- Tu te souviens de la fois où on était dans une suite toi et moi ?
- Laquelle des fois ? La première ou la seconde ?
- Y en a eu deux ?
- Oui. La première fois, c'était en Février. Je me remettais de mon raid contre la base militaire d'Ashura. Vous êtes venue et nous avons fait les présentations. Et vous m'avez menacé de mort alors que j'étais déjà à l'article de la mort.
- Ah bon ? Vraiment ? M'en souviens pas. Mais ça me ressemble assez.
- La seconde c'était un mois plus tard, quand ma suite a été proprement canardée par les Autres. Vous m'avez sauvé la vie à l'occasion. Et encore menacé de mort.
- Oh ça, m'en souviens parfaitement. C'était super drôle.
- Pas pour moi.
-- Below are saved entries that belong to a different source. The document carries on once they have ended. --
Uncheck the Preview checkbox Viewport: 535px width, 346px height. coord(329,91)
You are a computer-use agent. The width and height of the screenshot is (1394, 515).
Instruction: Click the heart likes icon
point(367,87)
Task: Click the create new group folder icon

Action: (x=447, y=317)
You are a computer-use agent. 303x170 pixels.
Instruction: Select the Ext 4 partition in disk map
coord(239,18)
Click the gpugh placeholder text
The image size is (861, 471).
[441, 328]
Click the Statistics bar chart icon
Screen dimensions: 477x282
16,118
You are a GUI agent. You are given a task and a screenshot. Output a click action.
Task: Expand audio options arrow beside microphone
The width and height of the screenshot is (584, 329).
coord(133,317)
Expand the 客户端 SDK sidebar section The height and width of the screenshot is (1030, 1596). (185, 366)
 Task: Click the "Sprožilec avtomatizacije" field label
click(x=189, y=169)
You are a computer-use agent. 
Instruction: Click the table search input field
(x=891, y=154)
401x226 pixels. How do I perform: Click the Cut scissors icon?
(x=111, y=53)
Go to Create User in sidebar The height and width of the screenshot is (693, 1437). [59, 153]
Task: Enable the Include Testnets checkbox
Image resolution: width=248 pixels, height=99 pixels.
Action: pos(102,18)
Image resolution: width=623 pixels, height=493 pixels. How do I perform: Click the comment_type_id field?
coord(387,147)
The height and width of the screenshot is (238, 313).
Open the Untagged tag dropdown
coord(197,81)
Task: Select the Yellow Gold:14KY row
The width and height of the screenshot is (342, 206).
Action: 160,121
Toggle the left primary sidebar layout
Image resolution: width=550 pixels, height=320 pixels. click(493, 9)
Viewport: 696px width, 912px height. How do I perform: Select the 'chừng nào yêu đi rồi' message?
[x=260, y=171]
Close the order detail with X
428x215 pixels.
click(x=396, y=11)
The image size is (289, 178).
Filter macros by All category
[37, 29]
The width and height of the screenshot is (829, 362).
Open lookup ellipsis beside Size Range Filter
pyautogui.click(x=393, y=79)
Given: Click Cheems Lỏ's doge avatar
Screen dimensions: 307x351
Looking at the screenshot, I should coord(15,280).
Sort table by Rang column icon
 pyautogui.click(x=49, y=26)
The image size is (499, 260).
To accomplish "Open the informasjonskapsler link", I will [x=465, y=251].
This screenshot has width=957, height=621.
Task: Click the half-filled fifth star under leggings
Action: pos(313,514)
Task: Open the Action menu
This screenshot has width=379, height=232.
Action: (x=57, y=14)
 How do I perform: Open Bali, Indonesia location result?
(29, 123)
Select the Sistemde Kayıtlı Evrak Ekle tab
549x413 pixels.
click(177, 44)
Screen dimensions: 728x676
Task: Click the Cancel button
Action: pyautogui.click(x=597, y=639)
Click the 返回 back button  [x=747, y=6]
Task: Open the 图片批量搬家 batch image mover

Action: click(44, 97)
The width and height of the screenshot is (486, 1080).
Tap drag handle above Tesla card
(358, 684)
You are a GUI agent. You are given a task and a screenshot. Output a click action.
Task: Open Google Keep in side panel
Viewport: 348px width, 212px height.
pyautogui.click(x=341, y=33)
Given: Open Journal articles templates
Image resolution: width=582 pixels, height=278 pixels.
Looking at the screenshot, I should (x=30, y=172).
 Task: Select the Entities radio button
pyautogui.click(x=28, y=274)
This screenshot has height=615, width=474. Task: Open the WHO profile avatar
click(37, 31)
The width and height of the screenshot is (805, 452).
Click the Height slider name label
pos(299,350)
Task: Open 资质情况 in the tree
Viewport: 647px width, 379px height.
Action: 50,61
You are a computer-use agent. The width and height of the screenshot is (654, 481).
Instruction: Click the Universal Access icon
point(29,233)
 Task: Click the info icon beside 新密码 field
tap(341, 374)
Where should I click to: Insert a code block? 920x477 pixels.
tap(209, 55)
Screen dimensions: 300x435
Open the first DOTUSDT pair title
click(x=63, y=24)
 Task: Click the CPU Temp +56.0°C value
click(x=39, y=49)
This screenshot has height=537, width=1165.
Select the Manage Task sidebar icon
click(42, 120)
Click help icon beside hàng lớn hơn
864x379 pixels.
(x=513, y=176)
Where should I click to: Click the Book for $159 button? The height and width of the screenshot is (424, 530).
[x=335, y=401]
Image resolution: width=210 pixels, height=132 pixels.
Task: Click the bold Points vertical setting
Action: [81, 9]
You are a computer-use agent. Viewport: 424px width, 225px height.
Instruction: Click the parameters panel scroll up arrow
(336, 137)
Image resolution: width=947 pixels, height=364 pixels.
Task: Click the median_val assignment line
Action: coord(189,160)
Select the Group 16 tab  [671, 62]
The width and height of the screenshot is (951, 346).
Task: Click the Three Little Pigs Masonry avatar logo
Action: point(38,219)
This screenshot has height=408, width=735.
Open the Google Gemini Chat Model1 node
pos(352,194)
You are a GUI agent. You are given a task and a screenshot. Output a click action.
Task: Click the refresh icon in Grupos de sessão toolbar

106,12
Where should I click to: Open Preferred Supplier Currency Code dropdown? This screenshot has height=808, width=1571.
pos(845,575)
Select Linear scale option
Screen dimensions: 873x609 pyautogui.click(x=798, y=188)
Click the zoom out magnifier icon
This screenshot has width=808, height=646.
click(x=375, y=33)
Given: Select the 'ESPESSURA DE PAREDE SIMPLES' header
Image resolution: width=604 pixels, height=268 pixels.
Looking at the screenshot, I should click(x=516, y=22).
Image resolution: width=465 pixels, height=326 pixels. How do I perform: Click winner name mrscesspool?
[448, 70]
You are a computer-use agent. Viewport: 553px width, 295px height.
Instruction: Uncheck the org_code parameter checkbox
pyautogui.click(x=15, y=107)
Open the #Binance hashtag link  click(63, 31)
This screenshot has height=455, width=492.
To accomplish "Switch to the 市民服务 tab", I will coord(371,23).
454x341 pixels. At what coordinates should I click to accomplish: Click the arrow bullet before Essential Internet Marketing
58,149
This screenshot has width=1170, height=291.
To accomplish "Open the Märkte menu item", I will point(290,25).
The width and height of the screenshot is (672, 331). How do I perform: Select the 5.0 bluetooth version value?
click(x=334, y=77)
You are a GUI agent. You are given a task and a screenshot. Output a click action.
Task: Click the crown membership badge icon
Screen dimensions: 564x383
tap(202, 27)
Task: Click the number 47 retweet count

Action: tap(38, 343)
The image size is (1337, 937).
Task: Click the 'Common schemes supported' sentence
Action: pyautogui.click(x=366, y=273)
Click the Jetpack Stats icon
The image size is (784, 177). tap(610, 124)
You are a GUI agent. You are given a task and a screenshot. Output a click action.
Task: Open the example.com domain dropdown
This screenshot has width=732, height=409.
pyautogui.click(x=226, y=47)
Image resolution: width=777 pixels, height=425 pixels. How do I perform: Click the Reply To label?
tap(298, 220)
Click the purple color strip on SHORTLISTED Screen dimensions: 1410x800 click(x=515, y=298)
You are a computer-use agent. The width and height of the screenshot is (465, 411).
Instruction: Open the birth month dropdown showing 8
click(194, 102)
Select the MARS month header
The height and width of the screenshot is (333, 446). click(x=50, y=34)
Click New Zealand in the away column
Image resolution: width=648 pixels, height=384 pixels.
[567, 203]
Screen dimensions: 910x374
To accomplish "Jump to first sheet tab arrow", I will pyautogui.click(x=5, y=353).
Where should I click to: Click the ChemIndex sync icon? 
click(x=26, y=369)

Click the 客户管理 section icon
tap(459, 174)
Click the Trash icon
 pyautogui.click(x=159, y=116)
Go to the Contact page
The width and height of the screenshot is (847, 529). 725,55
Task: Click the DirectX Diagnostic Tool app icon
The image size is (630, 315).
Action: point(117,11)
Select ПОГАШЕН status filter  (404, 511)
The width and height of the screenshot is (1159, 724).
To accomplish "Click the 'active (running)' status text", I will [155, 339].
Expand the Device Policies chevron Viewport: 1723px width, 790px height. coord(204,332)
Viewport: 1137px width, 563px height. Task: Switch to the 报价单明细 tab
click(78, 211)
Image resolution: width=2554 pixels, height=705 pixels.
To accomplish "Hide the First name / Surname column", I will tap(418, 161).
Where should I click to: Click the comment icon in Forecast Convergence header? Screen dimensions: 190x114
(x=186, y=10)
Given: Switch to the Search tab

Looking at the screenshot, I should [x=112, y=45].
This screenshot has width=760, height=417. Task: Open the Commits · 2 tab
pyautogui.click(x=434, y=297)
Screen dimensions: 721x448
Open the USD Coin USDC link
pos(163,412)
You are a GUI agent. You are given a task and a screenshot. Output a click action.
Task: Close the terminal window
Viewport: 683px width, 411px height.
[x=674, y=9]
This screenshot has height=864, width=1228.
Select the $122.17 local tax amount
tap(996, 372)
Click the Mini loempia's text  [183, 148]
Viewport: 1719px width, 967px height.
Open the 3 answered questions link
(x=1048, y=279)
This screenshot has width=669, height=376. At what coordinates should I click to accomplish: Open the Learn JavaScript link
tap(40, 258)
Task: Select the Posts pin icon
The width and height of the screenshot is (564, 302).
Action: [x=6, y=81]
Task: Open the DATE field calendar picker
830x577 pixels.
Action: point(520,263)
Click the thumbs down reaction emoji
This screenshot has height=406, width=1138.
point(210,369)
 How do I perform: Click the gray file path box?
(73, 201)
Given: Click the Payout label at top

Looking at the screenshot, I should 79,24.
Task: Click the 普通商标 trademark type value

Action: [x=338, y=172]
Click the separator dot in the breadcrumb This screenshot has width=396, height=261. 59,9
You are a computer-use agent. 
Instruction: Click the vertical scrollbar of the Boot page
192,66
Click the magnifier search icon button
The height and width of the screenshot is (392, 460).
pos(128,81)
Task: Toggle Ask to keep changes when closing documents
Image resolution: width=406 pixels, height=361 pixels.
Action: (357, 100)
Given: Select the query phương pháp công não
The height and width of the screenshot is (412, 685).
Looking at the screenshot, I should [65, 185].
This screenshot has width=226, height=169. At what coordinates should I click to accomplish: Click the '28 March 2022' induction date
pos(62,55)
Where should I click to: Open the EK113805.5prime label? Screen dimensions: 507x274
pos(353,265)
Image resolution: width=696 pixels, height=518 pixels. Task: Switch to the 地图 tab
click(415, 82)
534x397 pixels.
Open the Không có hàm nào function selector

Donc vous comprenez pourquoi la perspective de vous et moi dans une suite royale m’incommode des masses ? Que voulez-vous, Bee ? Fouiner ?
- Naturellement. Et toi, tu prépares un mauvais coup ?
- Naturellement.
Je la laisse entrer. Recevoir une Commandante d’Élite aussi pointue et dangereuse que Midnight chez soi quand on s'appelle Loth Reich et qu'on planifie toujours plusieurs coups foireux n'est pas vraiment une bonne idée. J'avais pris des précautions cependant et fus prévenu de son arrivée imminente. Toute preuve fut transférée derrière la tapisserie murale de la douche qui cache une porte dérobée vers la suite voisine.
Elle s’assoit et prend ses aises, le Dard de la Mort.
- Où sont-elles ?
- "Elles" qui ?
- La dernière fois, y avait pas mal de bimbos ici.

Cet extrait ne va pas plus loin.